Stored records
----------------

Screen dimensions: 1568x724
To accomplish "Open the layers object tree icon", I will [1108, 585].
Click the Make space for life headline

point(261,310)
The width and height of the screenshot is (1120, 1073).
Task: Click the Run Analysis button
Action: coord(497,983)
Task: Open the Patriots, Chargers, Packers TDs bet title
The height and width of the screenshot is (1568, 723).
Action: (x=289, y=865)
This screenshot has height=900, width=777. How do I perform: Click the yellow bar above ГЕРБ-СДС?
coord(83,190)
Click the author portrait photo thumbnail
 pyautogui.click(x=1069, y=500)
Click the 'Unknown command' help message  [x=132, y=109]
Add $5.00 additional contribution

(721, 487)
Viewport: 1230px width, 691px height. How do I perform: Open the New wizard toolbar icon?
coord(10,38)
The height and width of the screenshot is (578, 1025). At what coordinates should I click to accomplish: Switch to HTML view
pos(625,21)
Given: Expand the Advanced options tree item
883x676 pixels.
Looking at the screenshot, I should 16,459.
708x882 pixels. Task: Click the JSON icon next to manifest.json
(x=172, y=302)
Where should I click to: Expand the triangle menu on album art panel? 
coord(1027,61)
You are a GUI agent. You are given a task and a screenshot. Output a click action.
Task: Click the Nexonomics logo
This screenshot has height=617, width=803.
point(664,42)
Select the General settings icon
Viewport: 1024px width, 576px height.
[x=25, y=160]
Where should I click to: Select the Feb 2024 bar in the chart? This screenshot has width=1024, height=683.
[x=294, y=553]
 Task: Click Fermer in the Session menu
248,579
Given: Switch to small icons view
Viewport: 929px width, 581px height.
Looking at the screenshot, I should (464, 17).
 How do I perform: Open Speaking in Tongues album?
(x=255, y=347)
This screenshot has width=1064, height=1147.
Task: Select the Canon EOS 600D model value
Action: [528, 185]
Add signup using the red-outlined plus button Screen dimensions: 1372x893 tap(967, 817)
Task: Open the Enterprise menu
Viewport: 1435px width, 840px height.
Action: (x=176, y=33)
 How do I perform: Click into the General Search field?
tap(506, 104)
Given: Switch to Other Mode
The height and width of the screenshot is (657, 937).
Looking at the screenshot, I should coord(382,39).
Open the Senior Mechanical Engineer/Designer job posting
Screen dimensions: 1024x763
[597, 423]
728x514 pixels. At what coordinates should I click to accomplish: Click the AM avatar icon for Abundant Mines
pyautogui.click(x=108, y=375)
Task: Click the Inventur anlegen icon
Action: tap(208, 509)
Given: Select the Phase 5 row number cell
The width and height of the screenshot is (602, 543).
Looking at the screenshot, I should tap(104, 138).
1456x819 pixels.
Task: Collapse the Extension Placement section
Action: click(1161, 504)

----------------

- _Description of the task_
Every entry above should be retyped exactly as shown.

- _Solution to the problem_
Screen dimensions: 1568x724
To accomplish "Open the layers object tree icon", I will [1108, 585].
Click the Make space for life headline

point(261,310)
The width and height of the screenshot is (1120, 1073).
Task: Click the Run Analysis button
Action: coord(497,983)
Task: Open the Patriots, Chargers, Packers TDs bet title
The height and width of the screenshot is (1568, 723).
Action: (x=289, y=865)
This screenshot has height=900, width=777. How do I perform: Click the yellow bar above ГЕРБ-СДС?
coord(83,190)
Click the author portrait photo thumbnail
 pyautogui.click(x=1069, y=500)
Click the 'Unknown command' help message  [x=132, y=109]
Add $5.00 additional contribution

(721, 487)
Viewport: 1230px width, 691px height. How do I perform: Open the New wizard toolbar icon?
coord(10,38)
The height and width of the screenshot is (578, 1025). At what coordinates should I click to accomplish: Switch to HTML view
pos(625,21)
Given: Expand the Advanced options tree item
883x676 pixels.
Looking at the screenshot, I should 16,459.
708x882 pixels. Task: Click the JSON icon next to manifest.json
(x=172, y=302)
Where should I click to: Expand the triangle menu on album art panel? 
coord(1027,61)
You are a GUI agent. You are given a task and a screenshot. Output a click action.
Task: Click the Nexonomics logo
This screenshot has height=617, width=803.
point(664,42)
Select the General settings icon
Viewport: 1024px width, 576px height.
[x=25, y=160]
Where should I click to: Select the Feb 2024 bar in the chart? This screenshot has width=1024, height=683.
[x=294, y=553]
 Task: Click Fermer in the Session menu
248,579
Given: Switch to small icons view
Viewport: 929px width, 581px height.
Looking at the screenshot, I should (464, 17).
 How do I perform: Open Speaking in Tongues album?
(x=255, y=347)
This screenshot has width=1064, height=1147.
Task: Select the Canon EOS 600D model value
Action: [528, 185]
Add signup using the red-outlined plus button Screen dimensions: 1372x893 tap(967, 817)
Task: Open the Enterprise menu
Viewport: 1435px width, 840px height.
Action: (x=176, y=33)
 How do I perform: Click into the General Search field?
tap(506, 104)
Given: Switch to Other Mode
The height and width of the screenshot is (657, 937).
Looking at the screenshot, I should coord(382,39).
Open the Senior Mechanical Engineer/Designer job posting
Screen dimensions: 1024x763
[597, 423]
728x514 pixels. At what coordinates should I click to accomplish: Click the AM avatar icon for Abundant Mines
pyautogui.click(x=108, y=375)
Task: Click the Inventur anlegen icon
Action: tap(208, 509)
Given: Select the Phase 5 row number cell
The width and height of the screenshot is (602, 543).
Looking at the screenshot, I should tap(104, 138).
1456x819 pixels.
Task: Collapse the Extension Placement section
Action: click(1161, 504)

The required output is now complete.